[Collected data]
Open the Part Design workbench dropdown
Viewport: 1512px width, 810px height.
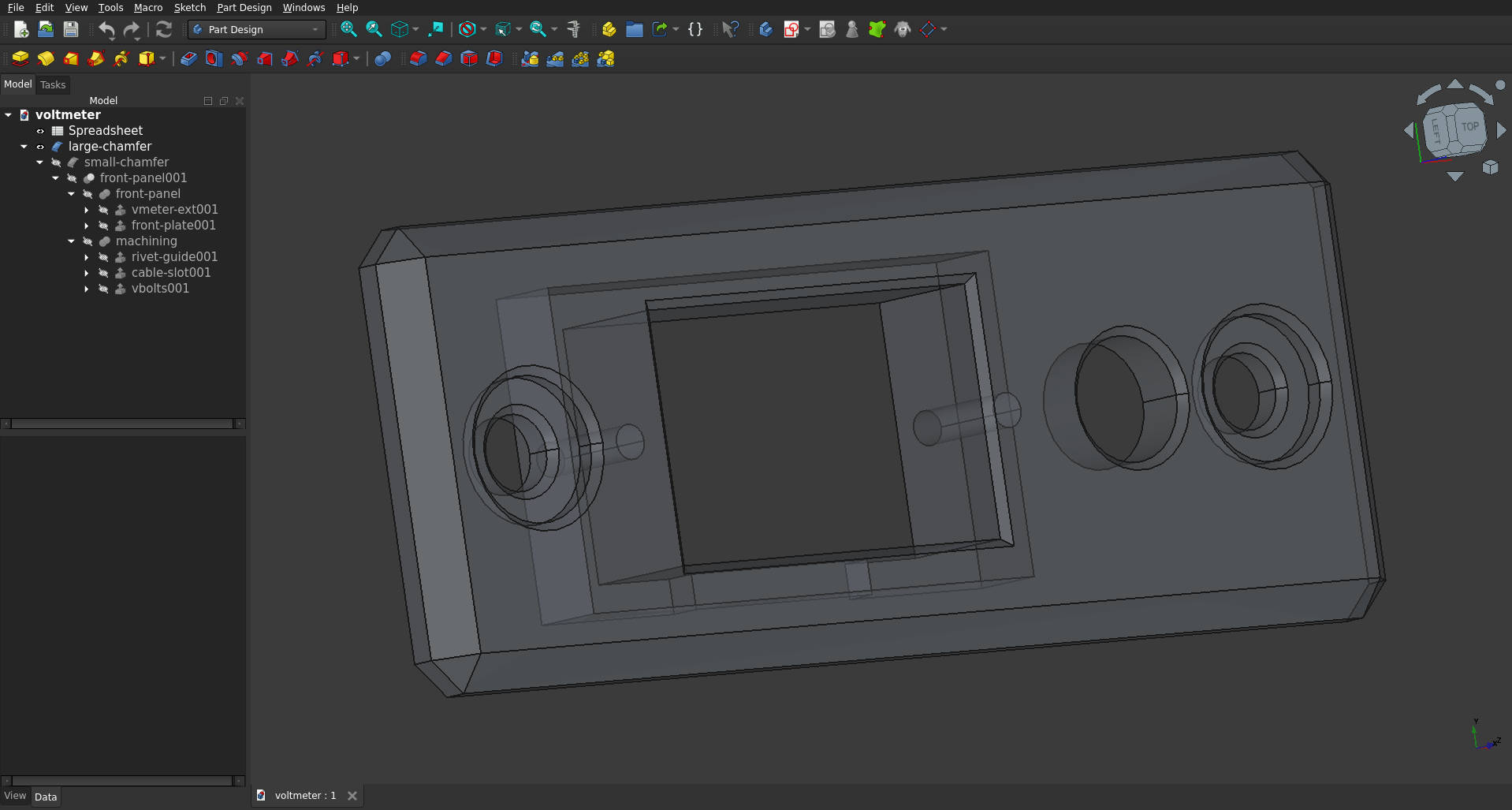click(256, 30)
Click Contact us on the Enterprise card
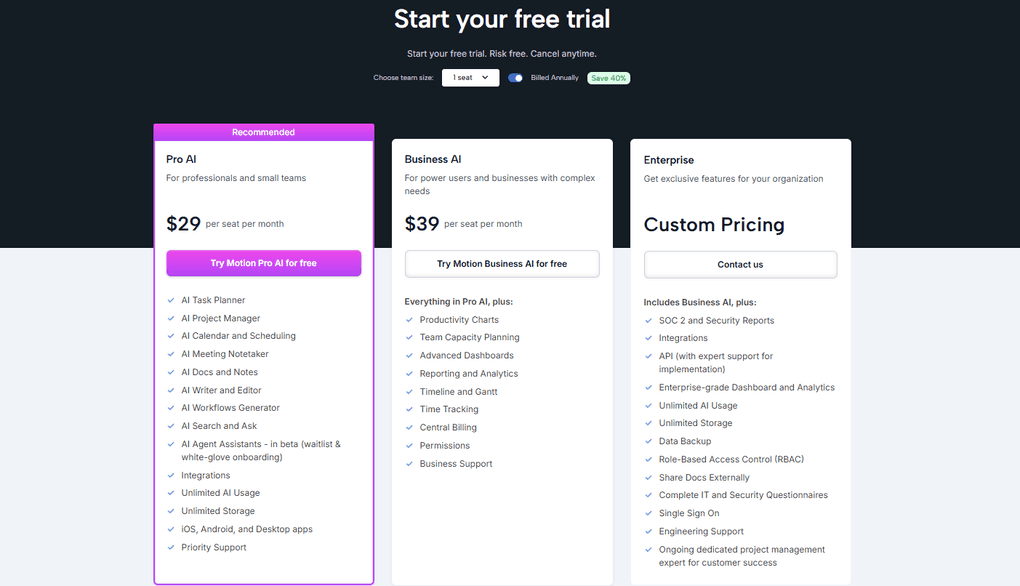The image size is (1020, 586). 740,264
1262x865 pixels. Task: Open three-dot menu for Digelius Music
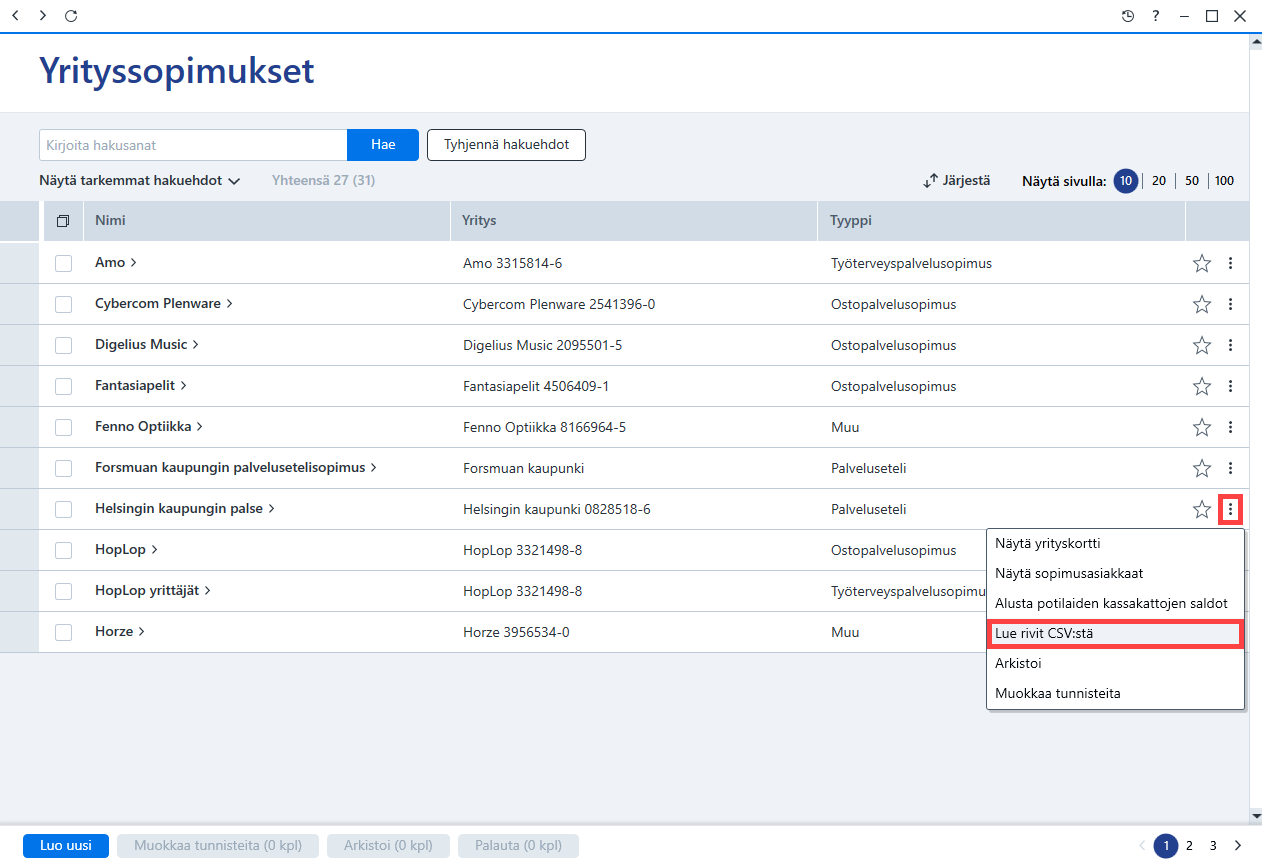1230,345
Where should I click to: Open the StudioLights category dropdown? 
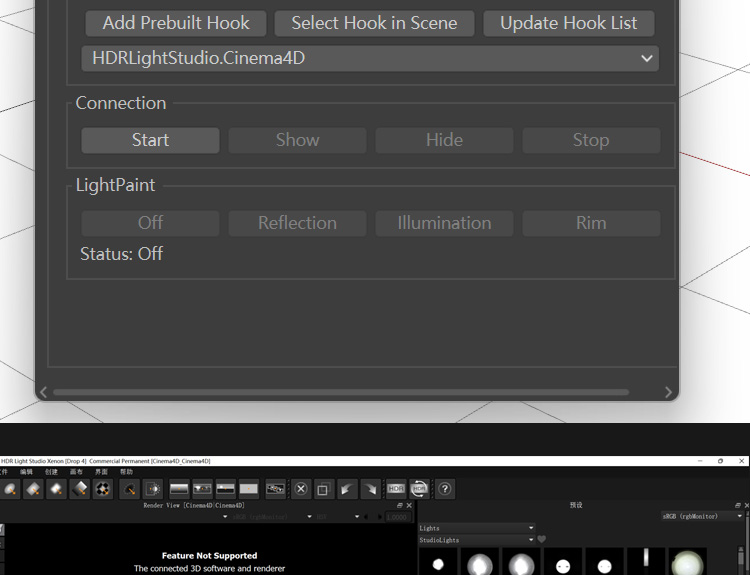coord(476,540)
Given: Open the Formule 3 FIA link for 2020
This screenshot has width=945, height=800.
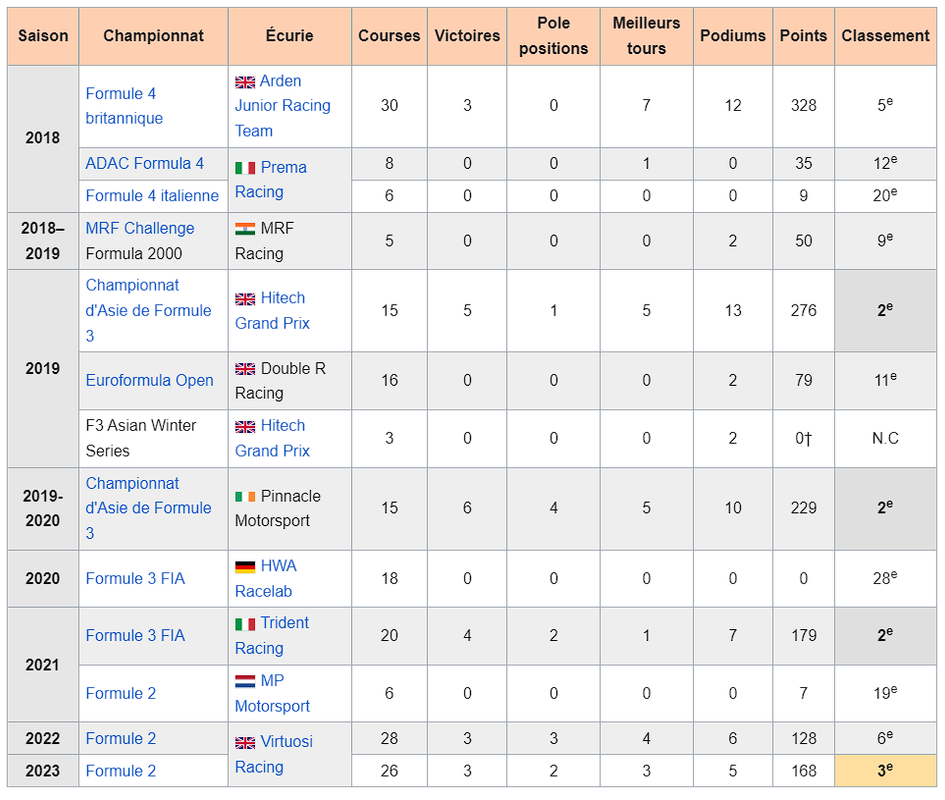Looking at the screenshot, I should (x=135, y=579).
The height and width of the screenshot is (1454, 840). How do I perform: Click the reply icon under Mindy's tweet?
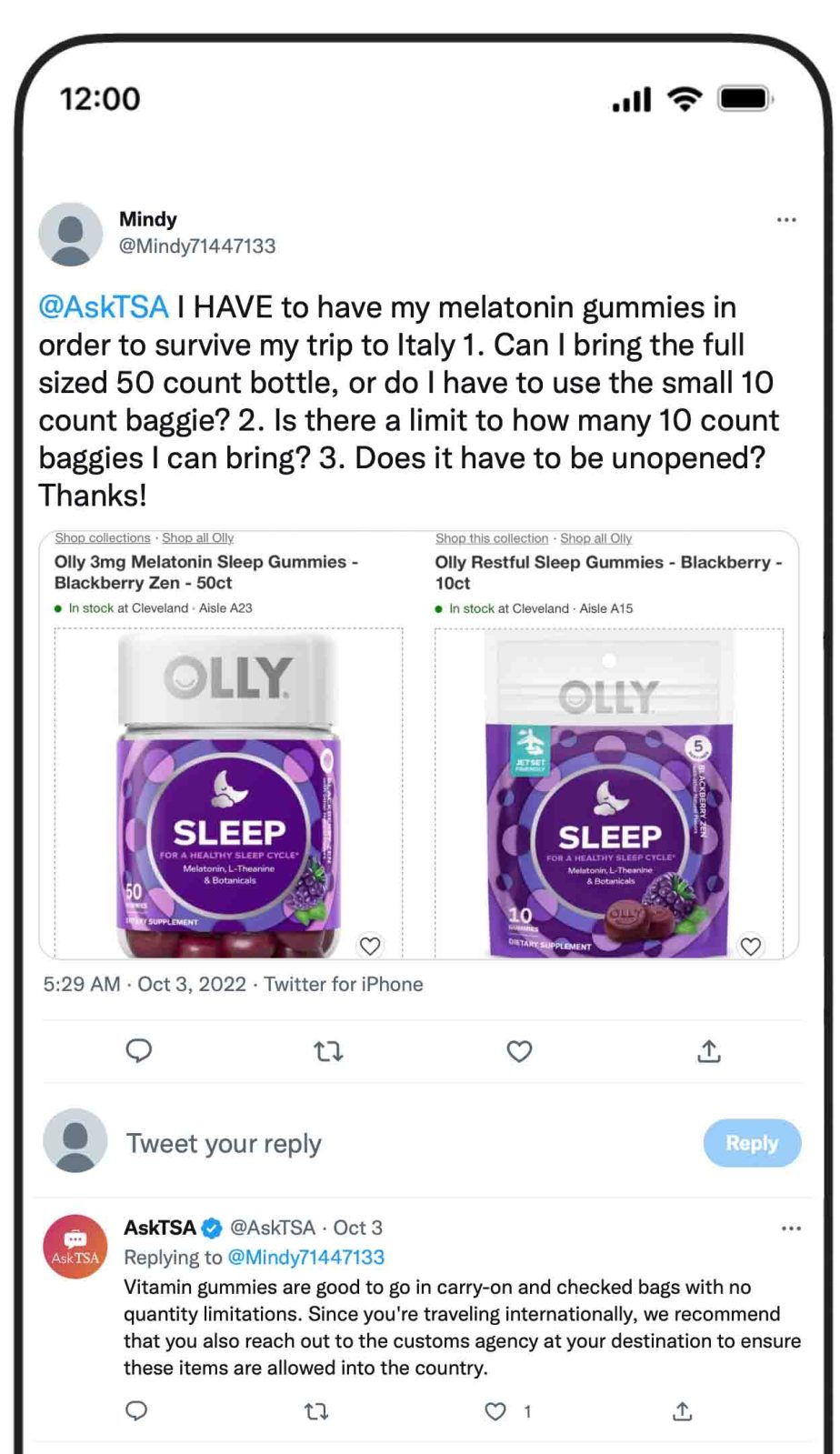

## THE PROBLEM
Leave every picture out. Retype the remaining data exactly.

## TASK SOLUTION
Open the Part Design workbench dropdown
Viewport: 1512px width, 810px height.
click(256, 30)
Click Contact us on the Enterprise card
The image size is (1020, 586). 740,264
1262x865 pixels. Task: Open three-dot menu for Digelius Music
1230,345
Where should I click to: Open the StudioLights category dropdown? 
coord(476,540)
Given: Open the Formule 3 FIA link for 2020
This screenshot has width=945, height=800.
Looking at the screenshot, I should (x=135, y=579).
The height and width of the screenshot is (1454, 840). How do I perform: Click the reply icon under Mindy's tweet?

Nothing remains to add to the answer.